(Your task) Print the Christmas reflection from "Then the angel" to "of the child.", word for word.

(Text)
I didn’t grow up as a Christian, so my Christmases were not religious. I do distinctly remember singing Silent Night, and the peaceful scene it conjured. And in childhood I loved The Little Drummer Boy and was sure he was an integral part of the nativity scene. This was all I knew of Christmas until my 20s. The story of Christ’s birth is more complex and more meaningful that I imagined in my childhood.
The Secular Christmas I celebrated, and that the world continues to celebrate, has its own doctrine. It tells us that we will never be lonely. That all the seats at our table will be full. Secular Christmas tells us families will be together, and young children and adult children will get along. The world’s celebration allows for no grief, no loss, no discord, no disappointment.
The Biblical story is a bit more complex. Today in Luke Chapter 2, we read, “an angel of the Lord stood before the shepherds, and the glory of the Lord shone around them.”
What does “The Glory of the Lord” mean? It is the blazing light that exudes from God’s presence and power. In the Book of Exodus, when the Lord calls Moses up the mountain to receive the ten commandments, the text describes the glory of the Lord appearing to Moses like a DEVOURING FIRE on the top of the mountain in the sight of the people of Israel.
Imagine, like the shepherds, you’re going about your business sometime after dark, coming home from a late shift or walking the dog, or you’re relaxing outside on a summer night, and suddenly an angel of the Lord, is before you, a devouring fire BLAZING all around you.
How does you react? Scripture tells us how the shepherds reacted. Verse 9: “They were terrified.”
But the angel reassures them,
“Do not be afraid; for see—I am bringing you good news of great joy for all the people”
Then the angel instructs the shepherds how to find THIS CHILD, their savior. It is a startling proclamation that disrupts a peaceful night of tending sheep. Stunned and afraid, these poor men somehow manage to overcome their shock, drop everything and go in search of the child.

(Provided data)

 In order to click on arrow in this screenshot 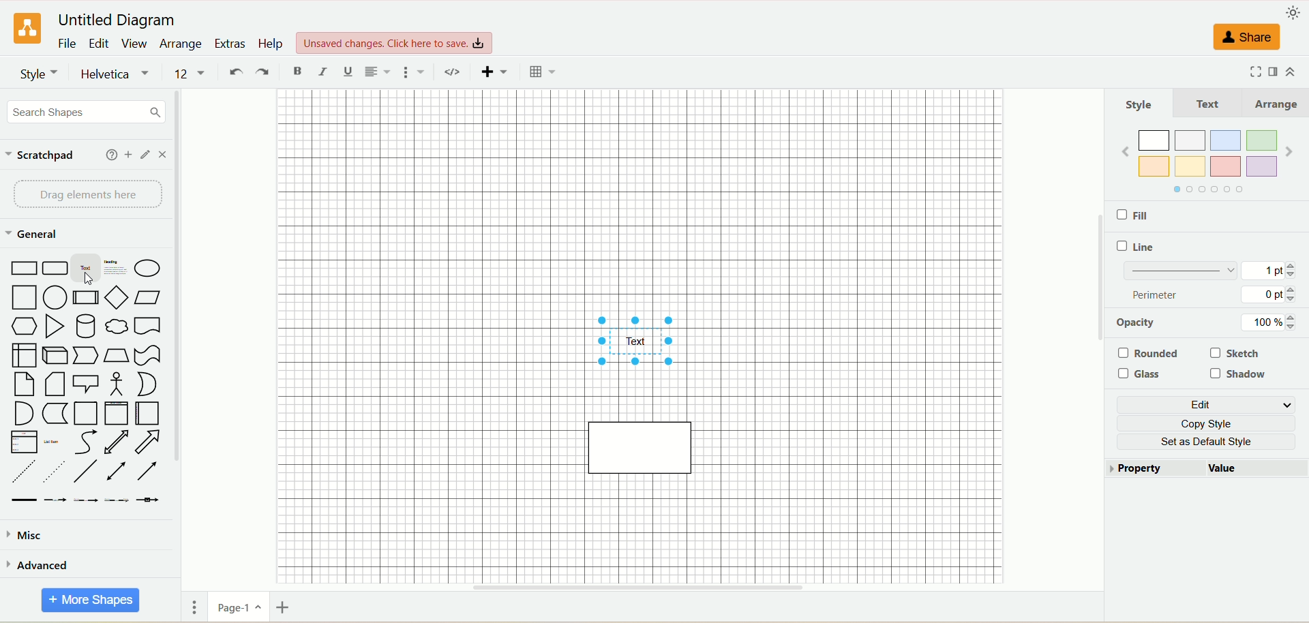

(Solution to the exercise)
Then the angel instructs the shepherds how to find THIS CHILD, their savior. It is a startling proclamation that disrupts a peaceful night of tending sheep. Stunned and afraid, these poor men somehow manage to overcome their shock, drop everything and go in search of the child.